#### What the task asks:
Begin at the top of the following data. Copy each line exactly until you have copied the line containing "Task: Click the yellow square in title logo".

(Stored records)
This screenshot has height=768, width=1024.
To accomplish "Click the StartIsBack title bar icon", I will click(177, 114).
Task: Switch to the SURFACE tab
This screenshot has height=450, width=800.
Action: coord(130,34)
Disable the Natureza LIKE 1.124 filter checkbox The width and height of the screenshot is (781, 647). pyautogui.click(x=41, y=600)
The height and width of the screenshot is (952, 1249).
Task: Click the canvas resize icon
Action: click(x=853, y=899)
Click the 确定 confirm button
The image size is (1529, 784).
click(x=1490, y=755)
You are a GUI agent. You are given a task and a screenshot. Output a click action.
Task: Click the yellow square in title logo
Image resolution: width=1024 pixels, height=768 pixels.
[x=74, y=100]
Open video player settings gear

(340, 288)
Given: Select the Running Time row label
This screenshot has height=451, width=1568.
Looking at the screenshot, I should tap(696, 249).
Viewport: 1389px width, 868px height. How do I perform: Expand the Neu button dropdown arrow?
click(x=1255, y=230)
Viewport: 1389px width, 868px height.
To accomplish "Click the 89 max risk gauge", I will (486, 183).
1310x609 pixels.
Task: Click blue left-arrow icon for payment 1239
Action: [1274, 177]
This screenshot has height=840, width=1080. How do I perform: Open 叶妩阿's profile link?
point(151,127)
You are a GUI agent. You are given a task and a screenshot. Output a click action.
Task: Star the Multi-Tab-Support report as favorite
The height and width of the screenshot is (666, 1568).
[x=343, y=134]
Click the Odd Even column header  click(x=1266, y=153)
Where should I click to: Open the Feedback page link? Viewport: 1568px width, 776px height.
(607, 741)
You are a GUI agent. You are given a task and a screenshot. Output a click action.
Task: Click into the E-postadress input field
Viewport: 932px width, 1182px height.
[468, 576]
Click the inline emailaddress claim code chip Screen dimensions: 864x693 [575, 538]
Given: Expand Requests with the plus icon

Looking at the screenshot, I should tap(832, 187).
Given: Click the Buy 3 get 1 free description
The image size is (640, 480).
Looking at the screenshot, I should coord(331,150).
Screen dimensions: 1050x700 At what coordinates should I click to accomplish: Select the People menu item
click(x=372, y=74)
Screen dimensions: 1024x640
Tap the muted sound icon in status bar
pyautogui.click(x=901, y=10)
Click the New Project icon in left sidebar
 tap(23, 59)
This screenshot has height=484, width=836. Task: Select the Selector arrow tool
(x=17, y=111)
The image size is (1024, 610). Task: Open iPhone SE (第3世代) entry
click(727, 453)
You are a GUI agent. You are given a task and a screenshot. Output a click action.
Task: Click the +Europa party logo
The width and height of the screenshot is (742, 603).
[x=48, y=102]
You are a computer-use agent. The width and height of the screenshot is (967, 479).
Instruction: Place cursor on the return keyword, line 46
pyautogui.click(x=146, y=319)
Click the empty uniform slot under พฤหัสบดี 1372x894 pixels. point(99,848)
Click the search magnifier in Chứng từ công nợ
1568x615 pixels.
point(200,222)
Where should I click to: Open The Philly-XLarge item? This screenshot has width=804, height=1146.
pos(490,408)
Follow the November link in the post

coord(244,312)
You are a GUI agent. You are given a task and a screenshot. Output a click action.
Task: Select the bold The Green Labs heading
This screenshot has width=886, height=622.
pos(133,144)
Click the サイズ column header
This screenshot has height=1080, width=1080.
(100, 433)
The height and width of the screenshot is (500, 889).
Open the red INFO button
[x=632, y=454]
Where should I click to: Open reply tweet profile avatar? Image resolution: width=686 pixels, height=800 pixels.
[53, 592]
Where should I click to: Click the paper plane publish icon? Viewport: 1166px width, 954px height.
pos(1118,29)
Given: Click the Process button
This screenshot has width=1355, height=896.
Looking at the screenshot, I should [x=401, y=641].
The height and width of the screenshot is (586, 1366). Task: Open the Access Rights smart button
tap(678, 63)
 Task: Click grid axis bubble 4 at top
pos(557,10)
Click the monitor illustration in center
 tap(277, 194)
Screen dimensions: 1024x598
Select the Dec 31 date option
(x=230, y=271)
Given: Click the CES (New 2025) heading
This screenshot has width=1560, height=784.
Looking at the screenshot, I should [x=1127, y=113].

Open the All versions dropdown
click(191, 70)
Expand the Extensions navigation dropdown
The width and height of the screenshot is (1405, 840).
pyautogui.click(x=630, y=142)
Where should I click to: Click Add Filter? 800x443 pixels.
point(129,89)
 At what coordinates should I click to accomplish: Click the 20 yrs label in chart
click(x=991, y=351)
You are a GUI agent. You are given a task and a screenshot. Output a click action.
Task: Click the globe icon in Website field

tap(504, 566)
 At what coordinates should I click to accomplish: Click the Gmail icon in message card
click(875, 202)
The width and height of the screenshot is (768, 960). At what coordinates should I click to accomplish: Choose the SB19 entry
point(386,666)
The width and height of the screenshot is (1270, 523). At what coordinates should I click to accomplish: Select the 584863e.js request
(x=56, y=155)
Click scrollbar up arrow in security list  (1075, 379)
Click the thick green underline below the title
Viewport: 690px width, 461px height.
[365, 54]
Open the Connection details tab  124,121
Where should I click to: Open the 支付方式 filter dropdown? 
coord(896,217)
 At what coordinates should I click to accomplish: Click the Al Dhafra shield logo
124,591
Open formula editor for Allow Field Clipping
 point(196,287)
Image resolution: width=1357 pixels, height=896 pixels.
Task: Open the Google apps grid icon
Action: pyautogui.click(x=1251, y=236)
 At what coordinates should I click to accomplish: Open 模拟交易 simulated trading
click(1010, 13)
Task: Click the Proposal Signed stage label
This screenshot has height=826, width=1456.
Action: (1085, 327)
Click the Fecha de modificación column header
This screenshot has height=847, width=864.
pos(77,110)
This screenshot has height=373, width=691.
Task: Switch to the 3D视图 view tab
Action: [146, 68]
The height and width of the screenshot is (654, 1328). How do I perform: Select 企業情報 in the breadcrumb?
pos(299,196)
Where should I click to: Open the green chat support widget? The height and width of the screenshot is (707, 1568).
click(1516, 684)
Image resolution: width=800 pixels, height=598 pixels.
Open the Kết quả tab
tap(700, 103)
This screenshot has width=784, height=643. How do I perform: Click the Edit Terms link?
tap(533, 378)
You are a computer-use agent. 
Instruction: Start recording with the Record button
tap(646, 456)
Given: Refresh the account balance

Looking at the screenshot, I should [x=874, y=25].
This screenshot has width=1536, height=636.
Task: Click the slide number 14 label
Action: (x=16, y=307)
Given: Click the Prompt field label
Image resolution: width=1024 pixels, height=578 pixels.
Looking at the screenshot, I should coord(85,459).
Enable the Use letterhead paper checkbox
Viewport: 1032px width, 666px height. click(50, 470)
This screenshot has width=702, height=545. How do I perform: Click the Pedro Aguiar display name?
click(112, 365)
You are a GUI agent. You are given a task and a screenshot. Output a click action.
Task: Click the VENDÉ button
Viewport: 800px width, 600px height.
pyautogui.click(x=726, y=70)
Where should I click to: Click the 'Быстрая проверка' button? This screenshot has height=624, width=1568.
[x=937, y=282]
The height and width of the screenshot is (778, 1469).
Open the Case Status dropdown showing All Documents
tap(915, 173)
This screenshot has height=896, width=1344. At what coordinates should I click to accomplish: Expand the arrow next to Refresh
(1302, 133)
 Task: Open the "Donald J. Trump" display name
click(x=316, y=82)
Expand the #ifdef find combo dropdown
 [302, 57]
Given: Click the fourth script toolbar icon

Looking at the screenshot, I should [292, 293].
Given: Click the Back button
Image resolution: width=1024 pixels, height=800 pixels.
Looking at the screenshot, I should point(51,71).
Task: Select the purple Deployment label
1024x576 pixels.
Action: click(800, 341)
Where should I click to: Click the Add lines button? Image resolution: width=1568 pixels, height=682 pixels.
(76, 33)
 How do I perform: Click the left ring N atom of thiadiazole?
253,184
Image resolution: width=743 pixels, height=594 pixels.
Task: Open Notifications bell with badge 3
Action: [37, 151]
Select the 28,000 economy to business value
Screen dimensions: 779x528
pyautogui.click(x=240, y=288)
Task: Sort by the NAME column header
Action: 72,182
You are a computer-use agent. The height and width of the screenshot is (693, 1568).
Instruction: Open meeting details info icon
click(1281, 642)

#### Answer to the exercise:
This screenshot has height=768, width=1024.
To accomplish "Click the StartIsBack title bar icon", I will click(177, 114).
Task: Switch to the SURFACE tab
This screenshot has height=450, width=800.
Action: coord(130,34)
Disable the Natureza LIKE 1.124 filter checkbox The width and height of the screenshot is (781, 647). pyautogui.click(x=41, y=600)
The height and width of the screenshot is (952, 1249).
Task: Click the canvas resize icon
Action: click(x=853, y=899)
Click the 确定 confirm button
The image size is (1529, 784).
click(x=1490, y=755)
You are a GUI agent. You are given a task and a screenshot. Output a click action.
Task: Click the yellow square in title logo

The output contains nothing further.